Core principle: Message queues decouple producers from consumers, enabling async processing, load leveling, and resilience - but require careful design for reliability, ordering, monitoring, and operational excellence.
When to Use This Skill
Use when encountering:
- Technology selection: RabbitMQ vs Kafka vs SQS vs SNS
- Reliability: Guaranteed delivery, acknowledgments, retries, DLQ
- Ordering: Partition keys, FIFO queues, ordered processing
- Scaling: Consumer groups, parallelism, backpressure
- Schema evolution: Message versioning, Avro, Protobuf
- Monitoring: Lag tracking, alerting, distributed tracing
- Advanced patterns: Outbox, saga, CQRS, event sourcing
- Security: Encryption, IAM, Kafka authentication
- Testing: Local testing, chaos engineering, load testing
Do NOT use for:
- Request/response APIs → Use REST or GraphQL instead
- Strong consistency required → Use database transactions
- Real-time streaming analytics → See if streaming-specific skill exists
Technology Selection Matrix
| Factor | RabbitMQ | Apache Kafka | AWS SQS | AWS SNS |
|---|---|---|---|---|
| Use Case | Task queues, routing | Event streaming, logs | Simple queues | Pub/sub fanout |
| Throughput | 10k-50k msg/s | 100k+ msg/s | 3k msg/s (std), 300 msg/s (FIFO) | 100k+ msg/s |
| Ordering | Queue-level | Partition-level (strong) | FIFO queues only | None |
| Persistence | Durable queues | Log-based (default) | Managed | Ephemeral (SNS → SQS for durability) |
| Retention | Until consumed | Days to weeks | 4 days (std), 14 days max | None (delivery only) |
| Routing | Exchanges (topic, fanout, headers) | Topics only | None | Topic-based filtering |
| Message size | Up to 128 MB | Up to 1 MB (configurable) | 256 KB | 256 KB |
| Ops complexity | Medium (clustering) | High (partitions, replication) | Low (managed) | Low (managed) |
| Cost | EC2 self-hosted | Self-hosted or MSK | Pay-per-request | Pay-per-request |
Decision Tree
Are you on AWS and need simple async processing?

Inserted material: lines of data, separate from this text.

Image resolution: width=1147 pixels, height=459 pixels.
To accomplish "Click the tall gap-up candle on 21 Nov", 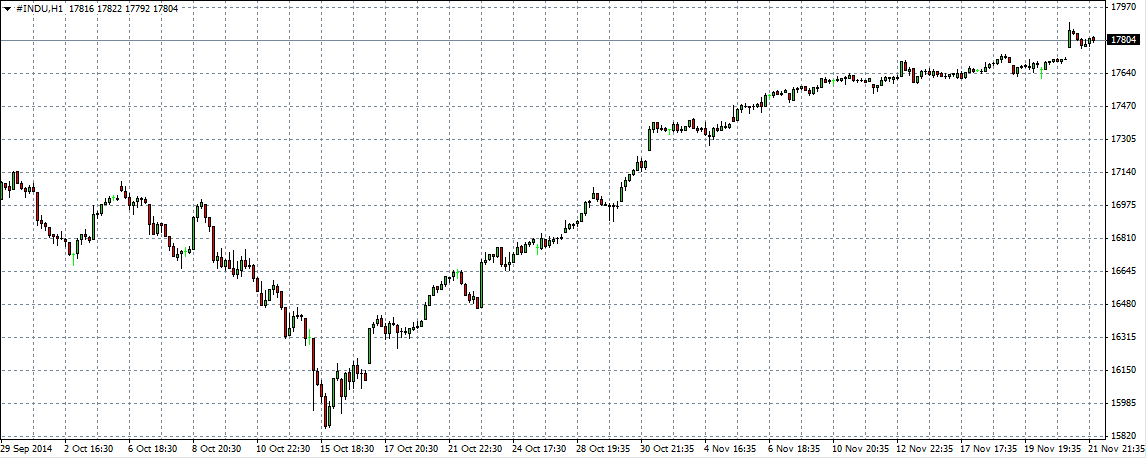I will [x=1070, y=35].
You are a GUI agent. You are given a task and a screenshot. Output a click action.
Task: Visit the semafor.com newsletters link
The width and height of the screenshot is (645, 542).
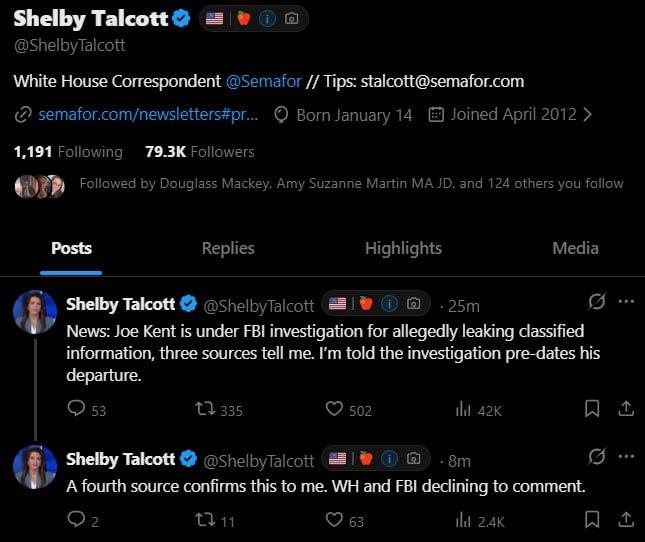(x=148, y=114)
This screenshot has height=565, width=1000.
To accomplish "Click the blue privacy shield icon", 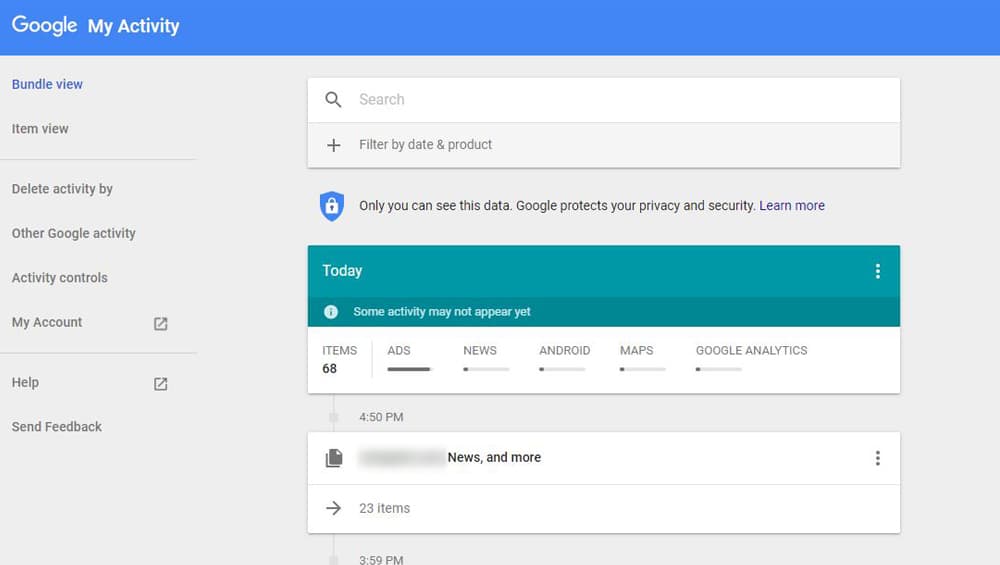I will [x=332, y=206].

→ Yes → **AWS SQS** (start simple)
→ No → Continue...
Do you need event replay or stream processing?
→ Yes → **Kafka** (log-based, replayable)
→ No → Continue...
Do you need complex routing (topic exchange, headers)?
→ Yes → **RabbitMQ** (rich exchange types)
→ No → Continue...
Do you need pub/sub fanout to multiple subscribers?
→ Yes → **SNS** (or Kafka topics with multiple consumer groups)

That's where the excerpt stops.